I have 5 cats (3 spayed females and 2 neutered males). They all get along pretty well except cat #2 (spayed female introduced as a kitten). She gets along great with cat #1 (spayed female), but doesn't really like anyone younger than her (#3 was introduced as a 6 month old, #4 & #5 were little kittens). The oldest pretty much likes everyone, although the youngest 3 sometimes try to play a bit rough for her liking. All of my cats are cuddly at specific times. If I sit in the living room I'll have #1 and #4 (F and M) on my lap. If I sit at the computer, #2 is all over me. #4 and #5 like to cuddle in the bathroom of all places, but will sometimes sit on laps in the living room. Whether a cat is cuddly or not depends more on the individual cat than the sex. FWIW, neutered orange males tend to be more laid back, cuddly (at least that's the trend I see in my job). I'm sure he'll do well with anyone you decide to introduce!


----------



## EvilNessCroft (Feb 17, 2009)

IowaGold said:


> FWIW, neutered orange males tend to be more laid back, cuddly (at least that's the trend I see in my job). I'm sure he'll do well with anyone you decide to introduce!
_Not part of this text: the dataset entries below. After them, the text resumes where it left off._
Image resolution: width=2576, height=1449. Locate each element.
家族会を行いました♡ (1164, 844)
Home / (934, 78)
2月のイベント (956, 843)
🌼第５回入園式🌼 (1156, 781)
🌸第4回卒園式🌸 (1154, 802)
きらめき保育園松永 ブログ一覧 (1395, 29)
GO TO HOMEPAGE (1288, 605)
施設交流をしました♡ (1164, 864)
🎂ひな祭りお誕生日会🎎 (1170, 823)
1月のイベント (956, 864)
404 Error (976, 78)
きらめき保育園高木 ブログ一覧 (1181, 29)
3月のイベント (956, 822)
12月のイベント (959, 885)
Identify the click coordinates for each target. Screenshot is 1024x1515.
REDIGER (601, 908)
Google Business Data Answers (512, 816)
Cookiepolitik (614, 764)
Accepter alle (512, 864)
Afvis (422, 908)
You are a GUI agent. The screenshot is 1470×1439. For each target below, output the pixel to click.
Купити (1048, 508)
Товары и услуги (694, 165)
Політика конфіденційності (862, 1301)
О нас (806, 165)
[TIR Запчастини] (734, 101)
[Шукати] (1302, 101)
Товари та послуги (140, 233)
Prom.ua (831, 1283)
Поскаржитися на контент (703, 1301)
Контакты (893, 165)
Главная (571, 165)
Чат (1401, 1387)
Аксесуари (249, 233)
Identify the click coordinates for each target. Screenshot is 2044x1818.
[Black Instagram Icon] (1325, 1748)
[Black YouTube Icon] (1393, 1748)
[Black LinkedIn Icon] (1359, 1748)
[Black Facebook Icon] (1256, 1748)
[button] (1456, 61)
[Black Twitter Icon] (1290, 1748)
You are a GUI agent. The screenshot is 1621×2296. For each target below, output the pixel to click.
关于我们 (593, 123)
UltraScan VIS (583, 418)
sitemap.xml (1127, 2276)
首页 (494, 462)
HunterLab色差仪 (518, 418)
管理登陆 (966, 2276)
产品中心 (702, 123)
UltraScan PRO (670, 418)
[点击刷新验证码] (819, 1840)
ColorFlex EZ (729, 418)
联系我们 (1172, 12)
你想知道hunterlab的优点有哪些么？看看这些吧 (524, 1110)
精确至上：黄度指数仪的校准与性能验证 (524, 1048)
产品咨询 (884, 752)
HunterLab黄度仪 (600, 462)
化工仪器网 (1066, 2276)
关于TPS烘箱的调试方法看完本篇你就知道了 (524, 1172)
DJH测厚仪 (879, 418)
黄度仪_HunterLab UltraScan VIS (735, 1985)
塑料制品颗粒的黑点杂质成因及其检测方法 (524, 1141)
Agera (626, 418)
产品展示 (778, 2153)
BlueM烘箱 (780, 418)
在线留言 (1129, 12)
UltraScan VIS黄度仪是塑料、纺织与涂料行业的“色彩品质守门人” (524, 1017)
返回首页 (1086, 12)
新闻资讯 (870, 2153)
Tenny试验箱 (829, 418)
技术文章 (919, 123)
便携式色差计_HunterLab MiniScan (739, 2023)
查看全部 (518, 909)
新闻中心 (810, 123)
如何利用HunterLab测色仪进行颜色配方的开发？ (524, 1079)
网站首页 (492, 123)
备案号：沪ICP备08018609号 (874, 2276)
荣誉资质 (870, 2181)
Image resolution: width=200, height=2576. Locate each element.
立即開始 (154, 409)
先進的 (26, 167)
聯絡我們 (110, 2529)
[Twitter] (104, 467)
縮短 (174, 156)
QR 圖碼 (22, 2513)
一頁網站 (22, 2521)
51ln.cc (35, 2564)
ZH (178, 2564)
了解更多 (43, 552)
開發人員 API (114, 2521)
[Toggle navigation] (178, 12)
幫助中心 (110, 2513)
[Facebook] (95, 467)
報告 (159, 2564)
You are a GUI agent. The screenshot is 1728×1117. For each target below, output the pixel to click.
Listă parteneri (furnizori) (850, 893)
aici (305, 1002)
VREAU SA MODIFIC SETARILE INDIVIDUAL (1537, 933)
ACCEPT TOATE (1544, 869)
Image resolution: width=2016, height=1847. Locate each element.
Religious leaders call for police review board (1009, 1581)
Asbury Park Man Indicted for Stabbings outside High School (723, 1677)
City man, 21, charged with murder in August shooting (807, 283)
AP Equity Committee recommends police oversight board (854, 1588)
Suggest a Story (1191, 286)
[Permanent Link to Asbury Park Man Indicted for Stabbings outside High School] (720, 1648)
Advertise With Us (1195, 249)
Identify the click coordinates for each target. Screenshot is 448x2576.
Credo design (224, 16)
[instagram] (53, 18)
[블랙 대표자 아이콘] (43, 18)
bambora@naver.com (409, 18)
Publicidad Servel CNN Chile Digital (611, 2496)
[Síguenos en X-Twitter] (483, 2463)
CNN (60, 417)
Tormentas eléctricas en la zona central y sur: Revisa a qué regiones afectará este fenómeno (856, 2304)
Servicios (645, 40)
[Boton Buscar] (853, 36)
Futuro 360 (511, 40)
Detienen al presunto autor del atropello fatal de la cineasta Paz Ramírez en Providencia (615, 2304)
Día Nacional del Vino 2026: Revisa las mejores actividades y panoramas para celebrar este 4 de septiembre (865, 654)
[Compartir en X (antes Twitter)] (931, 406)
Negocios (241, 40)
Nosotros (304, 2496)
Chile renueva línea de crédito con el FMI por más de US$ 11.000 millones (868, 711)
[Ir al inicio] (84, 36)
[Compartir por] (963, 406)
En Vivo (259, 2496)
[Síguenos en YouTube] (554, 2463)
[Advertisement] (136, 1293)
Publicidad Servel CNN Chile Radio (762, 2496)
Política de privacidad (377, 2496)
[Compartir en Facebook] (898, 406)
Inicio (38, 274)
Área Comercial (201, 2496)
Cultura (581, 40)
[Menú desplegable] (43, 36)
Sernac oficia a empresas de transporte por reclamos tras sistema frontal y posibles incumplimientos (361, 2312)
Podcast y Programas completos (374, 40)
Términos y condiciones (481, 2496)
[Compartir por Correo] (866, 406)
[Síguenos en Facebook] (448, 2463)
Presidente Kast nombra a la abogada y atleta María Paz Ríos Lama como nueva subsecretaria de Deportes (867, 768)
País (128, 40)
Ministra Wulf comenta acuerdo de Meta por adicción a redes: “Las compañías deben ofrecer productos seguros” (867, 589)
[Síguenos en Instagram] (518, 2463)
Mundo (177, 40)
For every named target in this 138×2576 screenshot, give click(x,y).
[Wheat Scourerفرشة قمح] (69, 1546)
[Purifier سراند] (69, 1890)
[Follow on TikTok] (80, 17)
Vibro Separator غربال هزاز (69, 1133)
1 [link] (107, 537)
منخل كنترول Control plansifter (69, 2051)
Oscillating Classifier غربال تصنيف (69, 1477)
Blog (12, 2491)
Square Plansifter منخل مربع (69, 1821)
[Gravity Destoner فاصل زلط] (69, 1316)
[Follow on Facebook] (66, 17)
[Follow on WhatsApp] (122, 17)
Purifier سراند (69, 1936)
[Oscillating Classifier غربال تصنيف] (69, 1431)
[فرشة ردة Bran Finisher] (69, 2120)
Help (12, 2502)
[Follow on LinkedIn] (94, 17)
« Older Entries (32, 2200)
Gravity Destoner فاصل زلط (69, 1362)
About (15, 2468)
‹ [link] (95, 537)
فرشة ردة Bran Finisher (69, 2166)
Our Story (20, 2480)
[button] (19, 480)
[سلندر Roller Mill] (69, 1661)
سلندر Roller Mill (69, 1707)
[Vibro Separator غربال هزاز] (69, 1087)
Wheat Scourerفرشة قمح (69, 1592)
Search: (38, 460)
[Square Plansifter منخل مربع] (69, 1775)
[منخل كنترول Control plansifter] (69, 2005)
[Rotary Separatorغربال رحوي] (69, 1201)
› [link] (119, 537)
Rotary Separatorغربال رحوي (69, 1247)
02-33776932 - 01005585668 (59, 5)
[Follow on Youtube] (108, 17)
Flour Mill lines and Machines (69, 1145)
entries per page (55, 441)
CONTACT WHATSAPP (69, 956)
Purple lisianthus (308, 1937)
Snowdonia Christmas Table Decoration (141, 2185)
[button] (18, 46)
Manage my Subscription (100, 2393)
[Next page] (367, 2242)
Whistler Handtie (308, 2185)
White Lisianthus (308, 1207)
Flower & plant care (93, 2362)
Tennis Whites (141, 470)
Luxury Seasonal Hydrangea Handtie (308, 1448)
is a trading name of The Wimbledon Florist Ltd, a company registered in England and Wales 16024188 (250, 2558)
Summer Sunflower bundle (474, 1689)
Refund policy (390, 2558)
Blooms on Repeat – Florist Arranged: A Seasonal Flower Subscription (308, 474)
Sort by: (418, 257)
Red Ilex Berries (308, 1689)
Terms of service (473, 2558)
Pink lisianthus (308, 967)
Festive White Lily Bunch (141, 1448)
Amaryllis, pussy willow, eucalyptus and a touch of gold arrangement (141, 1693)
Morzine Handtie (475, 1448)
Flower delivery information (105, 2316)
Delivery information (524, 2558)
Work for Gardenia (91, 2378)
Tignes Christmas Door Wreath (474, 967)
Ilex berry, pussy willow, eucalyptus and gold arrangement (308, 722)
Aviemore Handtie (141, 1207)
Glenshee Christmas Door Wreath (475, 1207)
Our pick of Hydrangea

Thank you for your reply! Yes that's the first thing the vet said when he saw Simba ''Aaw, an orange kitty! They are really good cats!'' 

I'll go check at my local SPCA sometime. So I'll be looking for a male kitten.  Black if possible.. I have a soft spot for black and orange cats :


----------



## Sophie_Mom (Jan 21, 2009)

I think a younger male cat (kitten, if possible) would be the easiest. The little guy will just be so curious and playful, that he won't even think of asserting himself. I have to say, I think baby kitties are pretty much the trump card of cute! Keep us posted!! I love my kitty boys every bit as much as I love my Sophie girl!


----------



## Riley's Mom (Jul 6, 2008)

EvilNessCroft said:


> I've wanted another cat for a while now. I've read a lot on the internet about how to introduce the new kitty to the older cat. Just ONE thing I'm not sure. My cat is a neutered male, is it okay if I adopt another male kitten? Or would it be better a female? I've read that cats do better with a companion of the same gender but I've also read elsewhere that they do better with the opposite gender! :doh:
> 
> So I would like your opinion! Thank you! :wave:


I have 4 Males and 1 Female. My boys all get along great. My female hates the boys and they tend to pick on her. I prefer males anyway. I think they are more affectionate. However, my boys would not accept an adult cat into the house but they will accept a kitten.


----------



## EvilNessCroft (Feb 17, 2009)

Sophie_Mom said:


> I think a younger male cat (kitten, if possible) would be the easiest. The little guy will just be so curious and playful, that he won't even think of asserting himself. I have to say, I think baby kitties are pretty much the trump card of cute! Keep us posted!! I love my kitty boys every bit as much as I love my Sophie girl!


Yes me to! Molly and Simba are the loves of my life! :  I'll keep you all posted! Maybe this summer I'll have him! Thank you all for your advices!


----------



## fostermom (Sep 6, 2007)

I have 2 males and 2 females. My males are laid back and easy going. My females despise each other, attack each other occasionally and yell at each other any time they pass each other in the house. My one female also pees inappropriately, because she doesn't like the other female. They both claw the furniture to leave their scent, too.

I have always had multiple cats and these were my first two females. NEVER again! Boys only from now on.

By the way, orange tabbies and black and white tuxedos are your "dog" cats. They tend to be much more sociable than most cats. My oldest is a tuxedo (he's 14) and he is right in the mix with the dogs when we have company over.


----------



## firedancer722 (Apr 12, 2010)

I'll just tell you what I did to introduce my newer cat to the oldie. I had Bodhi, 9 years old, first...he is a male neutered cat and the biggest love-cuddle bug ever. About 2 months after I got Bodhi, I decided he needed a playmate. He was 8 yrs old at the time. I was going to get an older female but when I got to the shelter, there was the CUTEST 8 month old orange tabby boy who just called out to me! I had to have him so I brought him home not sure what to expect. I kept the new kitty, Siddha, in my spare bedroom with the door locked for the first 18 hours. He meowed and yowled the entire time. Bodhi just sat at the door on the other side and sniffed. After about 8 hours on the first day, I barely cracked the door open and Siddha (new kitty) hissed a little bit, but kept putting his paw through the opening. Bodhi just sat there. Another few hours went by and I was about to lose my mind from Siddha's incessant meowing. So, I put Bodhi in my bedroom, shut the door, and let Siddha out to explore the apartment. Siddha went and sat right by my bedroom door. The next day I let Siddha and Bodhi be together, knowing that if either wanted to hide, there were plenty of places. Most people would say that was too soon to introduce them, but about 4 hours went by and after a few hisses on Siddha's part and slowly walking around each other, they were snoozing within 2 feet of each other on my couch. Now, over a year later, they are best of friends, play together, nap together, groom each other, everything. It's awesome!  Siddha keeps Bodhi young... I have never regretted getting such a young, male kitten. And, yes, I do believe male cats are more cuddly and loving, in general. But that's just my opinion, of course.  

Good luck, let us know how it goes!! 

Candace


----------